I tested these possibilities. 1. I stopped eating walnuts. My arithmetic score did not clearly change. 2. Winter came, it got much colder. The improvement did not go away. 3. I took the same amount of vitamins I’d taken in Berkeley. My arithmetic score didn’t change. So all of these ideas were wrong.
Because they were wrong, I considered a fourth possibility: The improvement was due to removal of two mercury amalgam fillings on July 28, 2010. They were replaced with non-amalgam fillings. I’d had them removed for precautionary reasons. I wasn’t suffering from any signs of mercury poisoning. Hair tests had repeatedly shown mildly high amounts of mercury in my hair (75th percentile of an unspecified sample). Measurements of the mercury in my breath had come out higher than usual but it was hard to be sure the machine was working correctly.
I looked again at my data. It showed something I hadn’t noticed: the improvement started before I went to Beijing. It started very close to July 28. That was good evidence that the mercury explanation was correct. Now the evidence is even stronger. I’ve returned to Berkeley and thereby made my life quite similar to the situation when my scores were much higher than now.

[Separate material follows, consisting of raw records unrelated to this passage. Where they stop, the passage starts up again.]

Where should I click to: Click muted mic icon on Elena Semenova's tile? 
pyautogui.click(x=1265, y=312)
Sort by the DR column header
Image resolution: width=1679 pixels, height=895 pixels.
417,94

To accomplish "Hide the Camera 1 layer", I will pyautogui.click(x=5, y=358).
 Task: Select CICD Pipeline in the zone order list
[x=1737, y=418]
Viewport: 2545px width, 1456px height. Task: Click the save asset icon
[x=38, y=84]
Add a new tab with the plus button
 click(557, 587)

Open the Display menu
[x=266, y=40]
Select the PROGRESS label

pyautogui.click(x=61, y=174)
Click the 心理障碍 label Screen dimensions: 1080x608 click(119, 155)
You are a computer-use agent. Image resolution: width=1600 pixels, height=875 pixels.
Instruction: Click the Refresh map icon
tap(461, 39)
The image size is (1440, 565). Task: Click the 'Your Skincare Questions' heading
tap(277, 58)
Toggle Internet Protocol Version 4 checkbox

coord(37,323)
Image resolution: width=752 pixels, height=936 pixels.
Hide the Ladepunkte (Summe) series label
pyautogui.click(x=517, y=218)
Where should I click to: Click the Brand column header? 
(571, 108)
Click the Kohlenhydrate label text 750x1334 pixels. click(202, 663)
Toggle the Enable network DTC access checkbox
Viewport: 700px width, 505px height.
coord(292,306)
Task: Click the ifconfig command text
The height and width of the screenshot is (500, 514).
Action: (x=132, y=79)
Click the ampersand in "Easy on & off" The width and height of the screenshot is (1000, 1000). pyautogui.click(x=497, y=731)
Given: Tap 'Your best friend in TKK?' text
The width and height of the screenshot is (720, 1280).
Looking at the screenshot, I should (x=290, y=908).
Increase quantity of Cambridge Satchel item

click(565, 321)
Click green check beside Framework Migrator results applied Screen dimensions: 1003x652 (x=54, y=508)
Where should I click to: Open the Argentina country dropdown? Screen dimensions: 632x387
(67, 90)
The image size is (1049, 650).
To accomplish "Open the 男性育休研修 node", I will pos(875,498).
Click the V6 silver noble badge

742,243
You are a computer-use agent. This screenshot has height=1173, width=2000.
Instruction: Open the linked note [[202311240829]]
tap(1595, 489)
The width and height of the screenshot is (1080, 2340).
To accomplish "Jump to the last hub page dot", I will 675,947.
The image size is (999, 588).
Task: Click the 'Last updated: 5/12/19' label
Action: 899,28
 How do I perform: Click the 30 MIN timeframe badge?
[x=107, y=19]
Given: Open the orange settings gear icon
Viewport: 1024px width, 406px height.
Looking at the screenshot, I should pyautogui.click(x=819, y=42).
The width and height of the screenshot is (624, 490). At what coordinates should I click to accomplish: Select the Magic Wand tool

The improvement has remained.
The evidence for causality — removal of mercury amalgam fillings improved my arithmetic score — rests on three things: 1. Four other explanations made incorrect predictions. 2. The improvement, which lasted months, started within a few days of the removal. Long-term improvements (not due to practice) are rare — this is the only one I’ve noticed. 3. Mercury is known to harm neural function (“mad as a hatter”). As far as I’m concerned, that’s plenty.
A long Wikipedia article describes evidence on both sides of the question of whether mercury amalgam fillings cause damage. In 2009, the American Dental Association stated in a press release “the overwhelming weight of scientific evidence supports the safety and efficacy of dental [mercury-containing] amalgam.” As recently as 1991, Consumer Reports told readers “if a dentist wants to remove your fillings because they contain mercury, watch your wallet.” (Dental insurance will pay most of the cost of removing my remaining amalgam fillings.) In an essay last revised in 2006, Stephen “Quackwatch” Barrett explained at length why mercury toxicity is a “scam”. According to Barrett, “there is overwhelming evidence that amalgam fillings are safe.”